Moneybox

How to Save Money on Amazon With a Fake Baby

You need a real baby to pull this off. Amazon Mom discounts, not so much.

Photo by Uriel Sinai/Getty Images

Amazon has a program called Amazon Mom that’s a pretty neat way to save some money on common household items. But here’s the thing. It turns out you don’t need to be a mom to sign up. You don’t need to be a dad, either. You just need to be a liar. Enrolling in Amazon Mom requires you to offer up some information about your baby, but there’s no verification involved whatsoever. You just type in some made-up stuff and suddenly your fake baby is getting you some sweet discounts.

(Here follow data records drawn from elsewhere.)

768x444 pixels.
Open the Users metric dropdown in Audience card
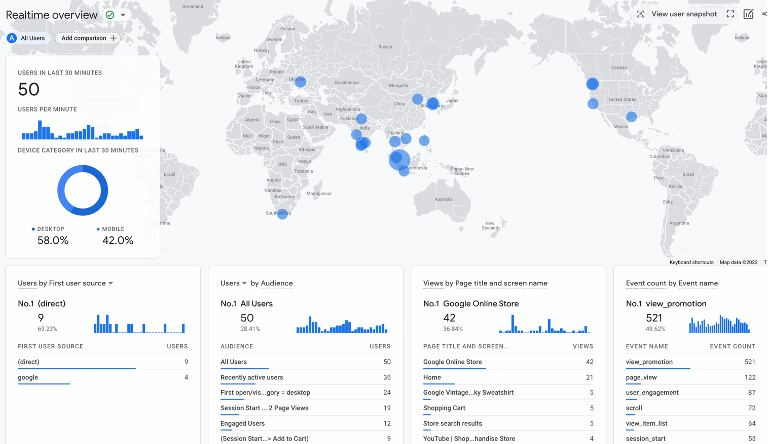[x=245, y=283]
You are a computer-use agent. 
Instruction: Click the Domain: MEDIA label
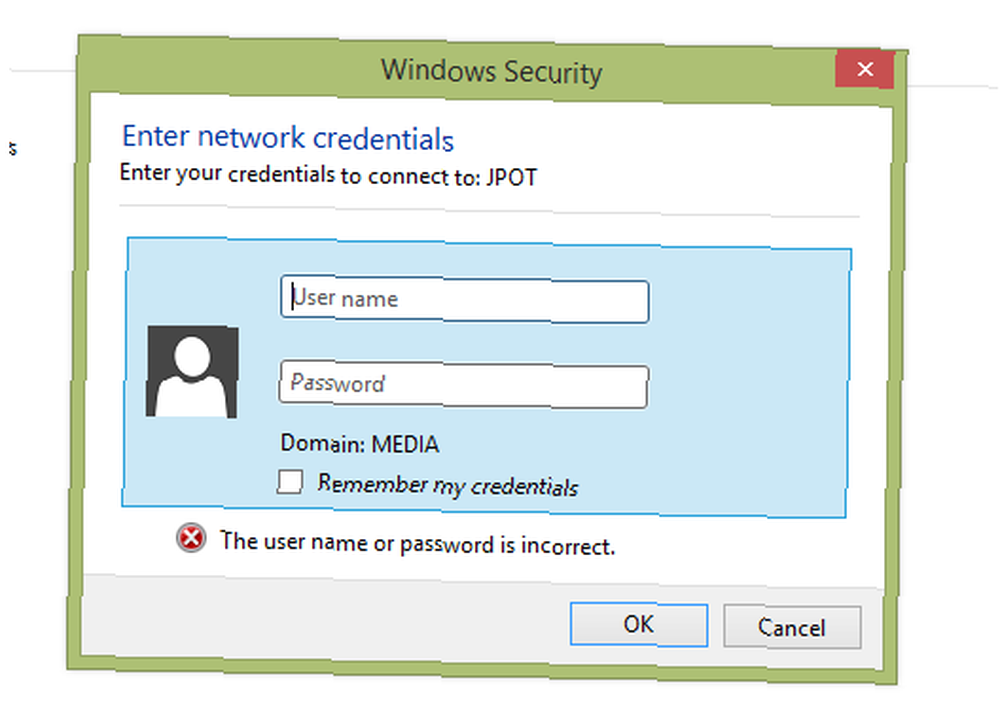point(360,443)
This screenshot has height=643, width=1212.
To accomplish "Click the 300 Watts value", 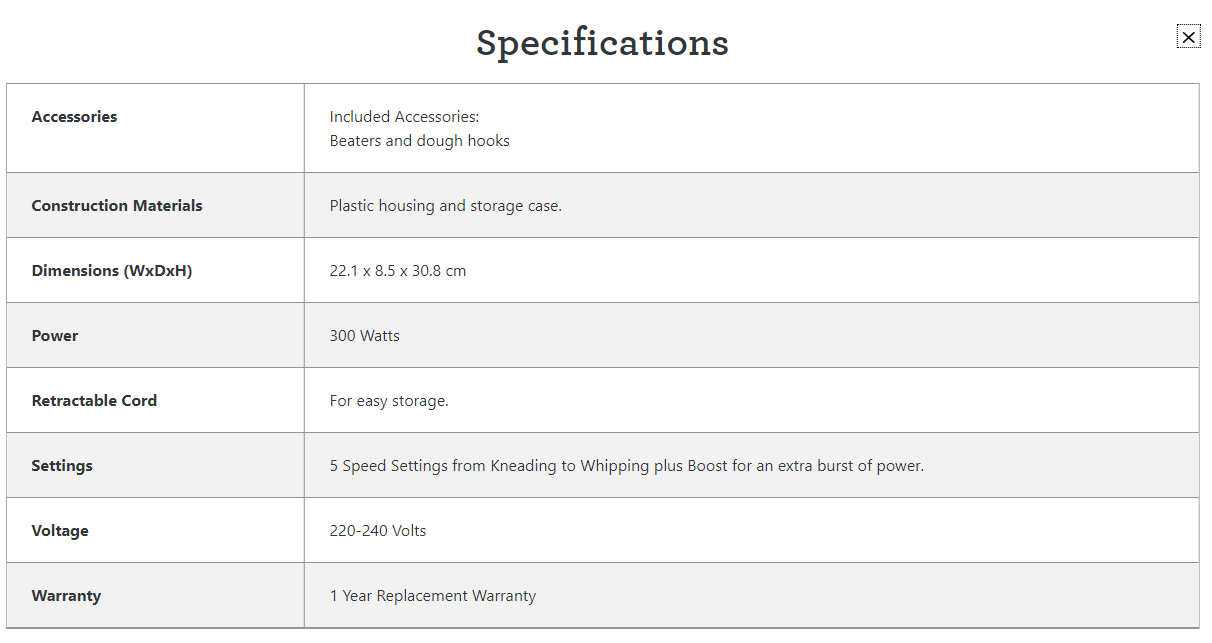I will [364, 336].
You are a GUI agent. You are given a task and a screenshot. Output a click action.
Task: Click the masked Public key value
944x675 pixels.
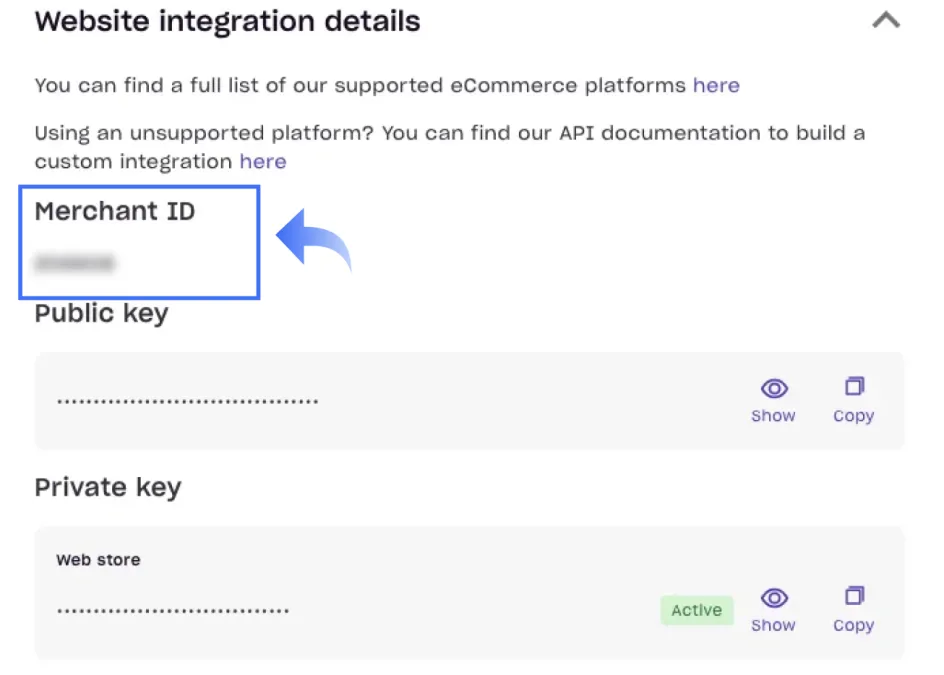[187, 402]
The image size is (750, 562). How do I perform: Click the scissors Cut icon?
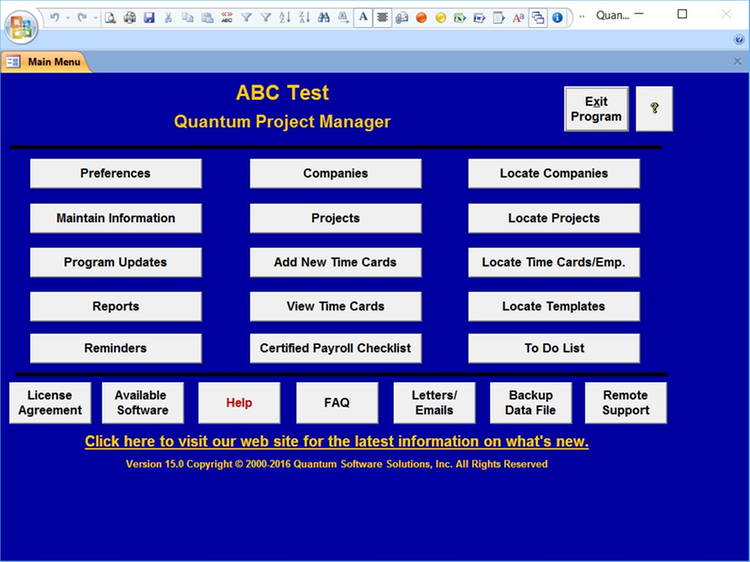coord(168,17)
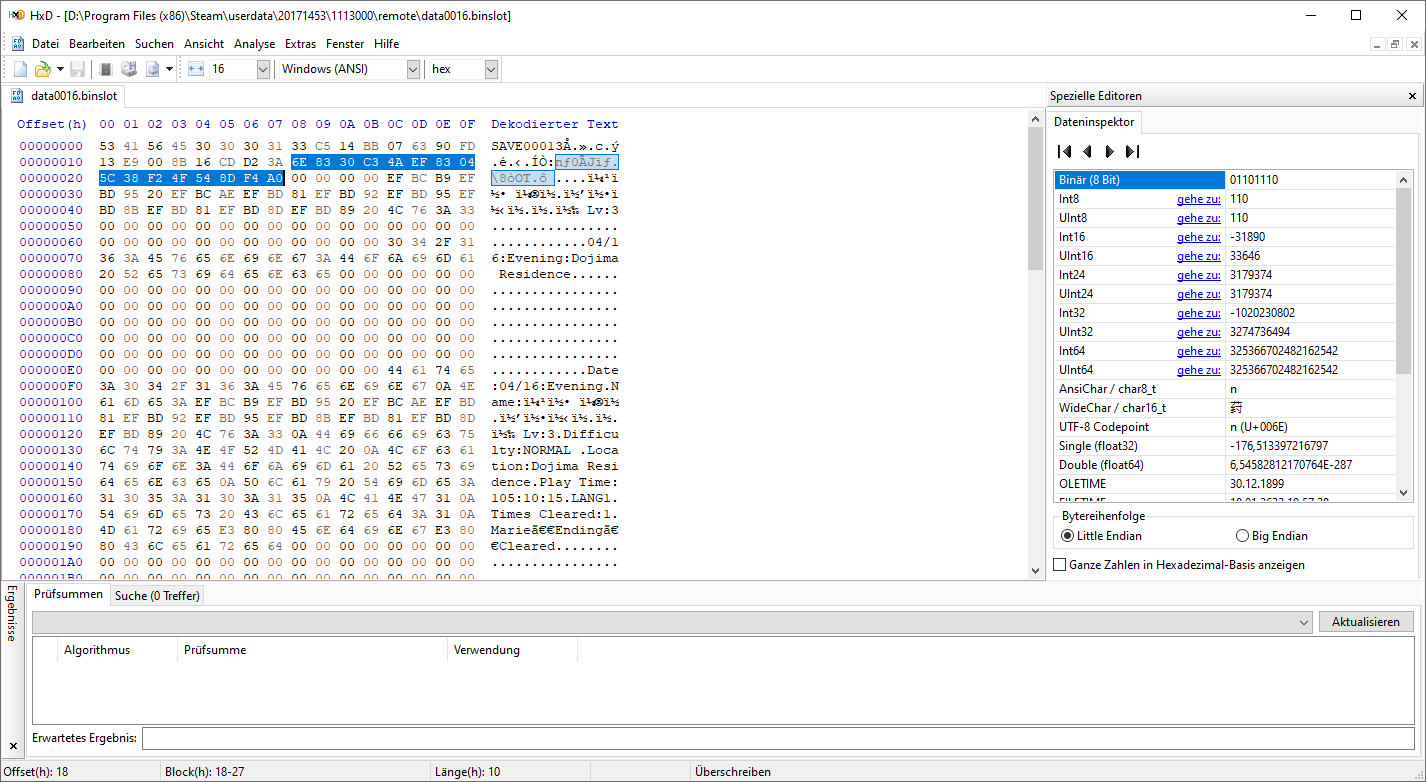The width and height of the screenshot is (1426, 782).
Task: Open the disk image toolbar icon
Action: coord(153,69)
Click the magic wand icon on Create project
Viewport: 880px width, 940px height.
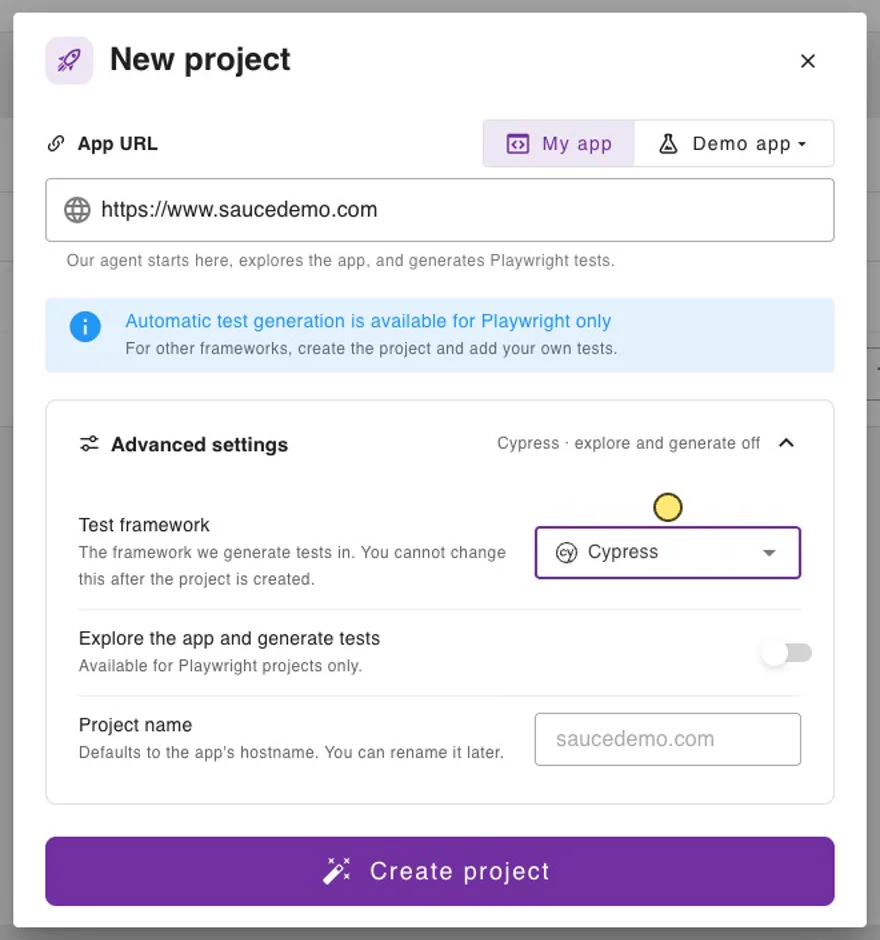337,871
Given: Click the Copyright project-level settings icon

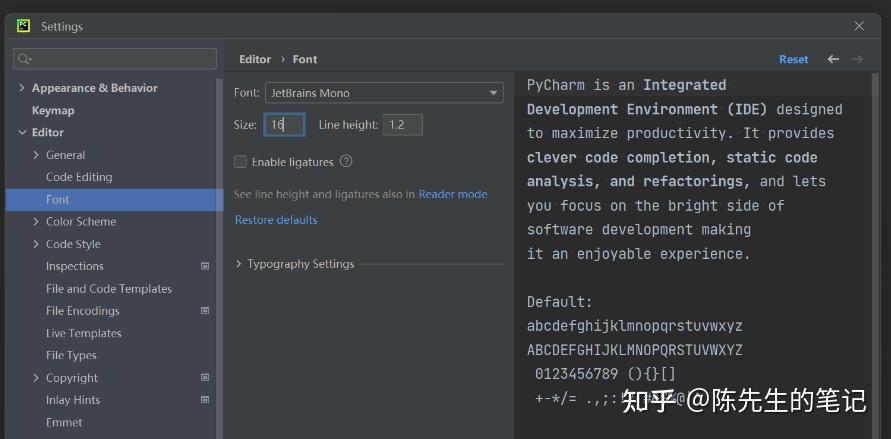Looking at the screenshot, I should pos(205,378).
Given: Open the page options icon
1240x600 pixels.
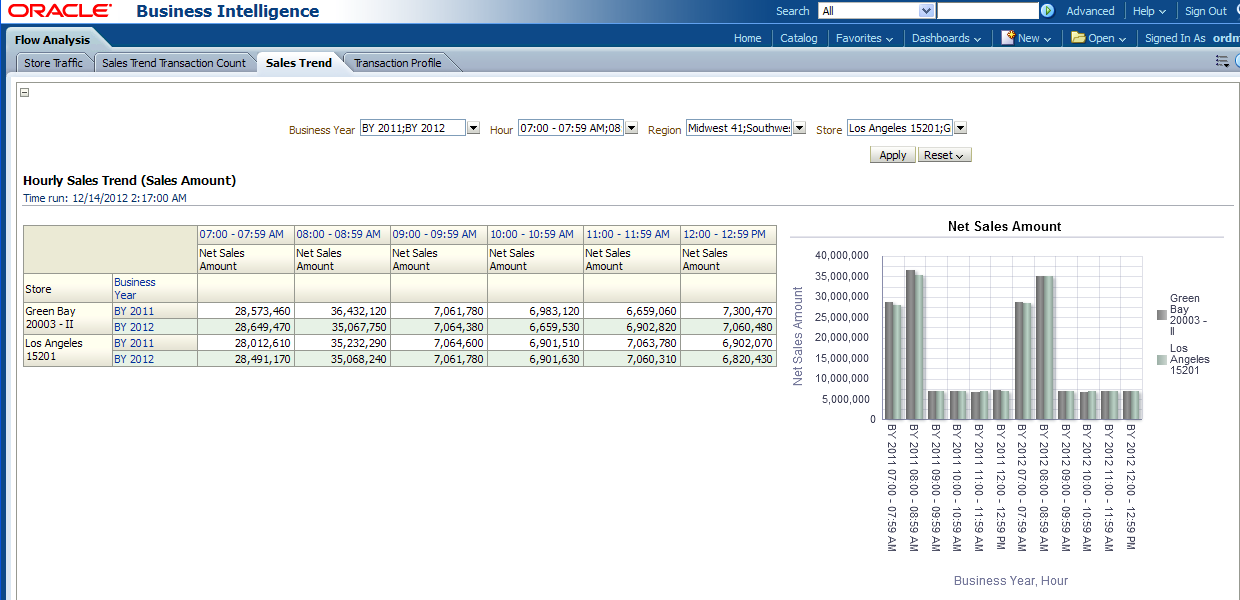Looking at the screenshot, I should pyautogui.click(x=1222, y=62).
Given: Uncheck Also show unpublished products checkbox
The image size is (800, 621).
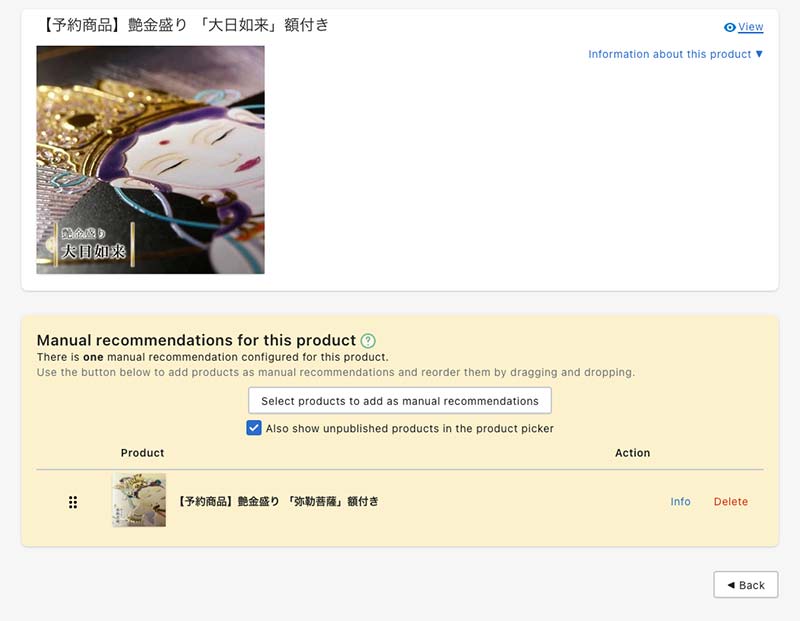Looking at the screenshot, I should [254, 428].
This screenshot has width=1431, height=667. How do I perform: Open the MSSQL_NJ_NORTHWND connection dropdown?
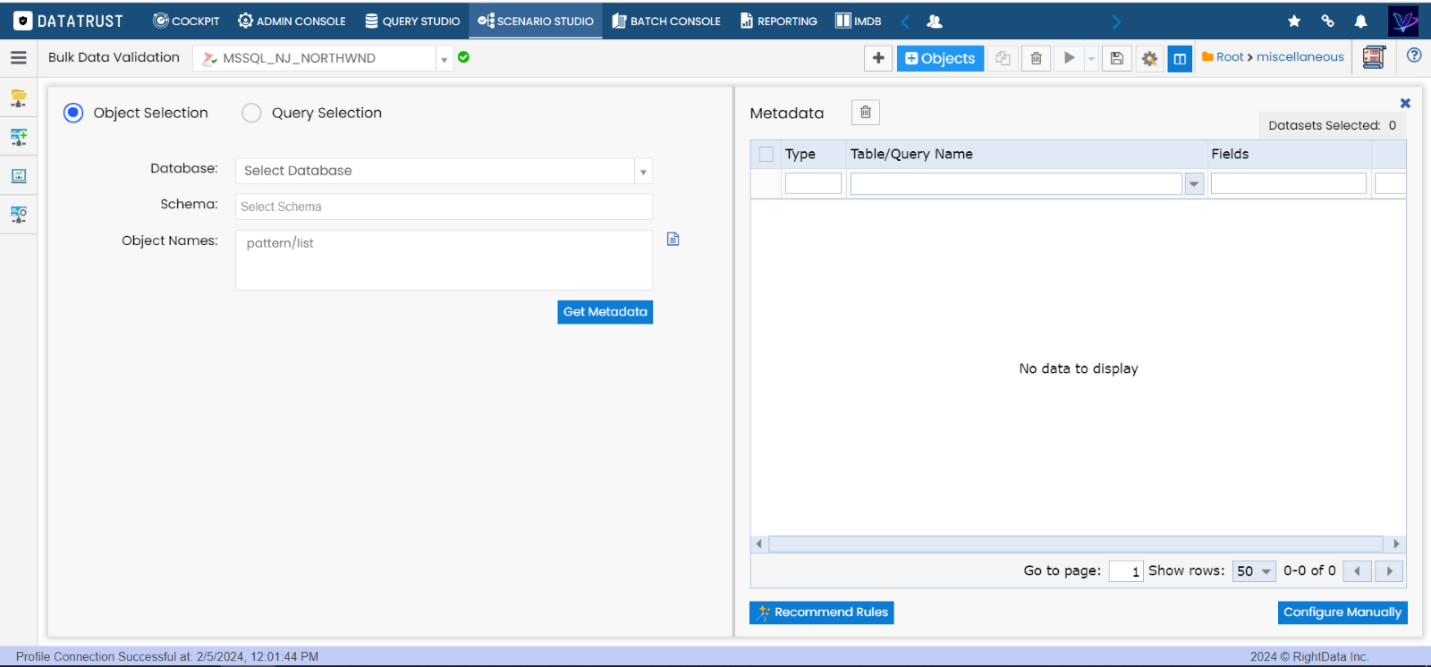pyautogui.click(x=444, y=59)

Here’s the deal. Suppose you’re an Amazon Prime member. If you are, then you perhaps know about Subscribe & Save. With Subscribe & Save, you get a monthly delivery date, and you order various Subscribe & Save items to be scheduled for delivery to your house on a regular basis. That could be once a month, or once every two months, or once every three or four or five or six months. You just need a schedule. You save 5 percent on your Subscribe & Save items relative to the list price, due to the greater convenience for Amazon of scheduled deliveries and presumably due to their hope that you’ll overpurchase. Even better, on any month where you have at least five Subscribe & Save items coming to your house, you get a 15 percent discount. So right now I’m on various schedules for delivery of dried pasta, Zevia sodas (delicious if you’ve never tried them), counter spray, paper towels, toilet paper, laundry detergent, dishwasher detergent, artificial sweetener, Kashi bars, tea bags, hand soap, dish soap, and beans.

That’s enough stuff that there should be at least five items in every monthly bundle. Nice savings.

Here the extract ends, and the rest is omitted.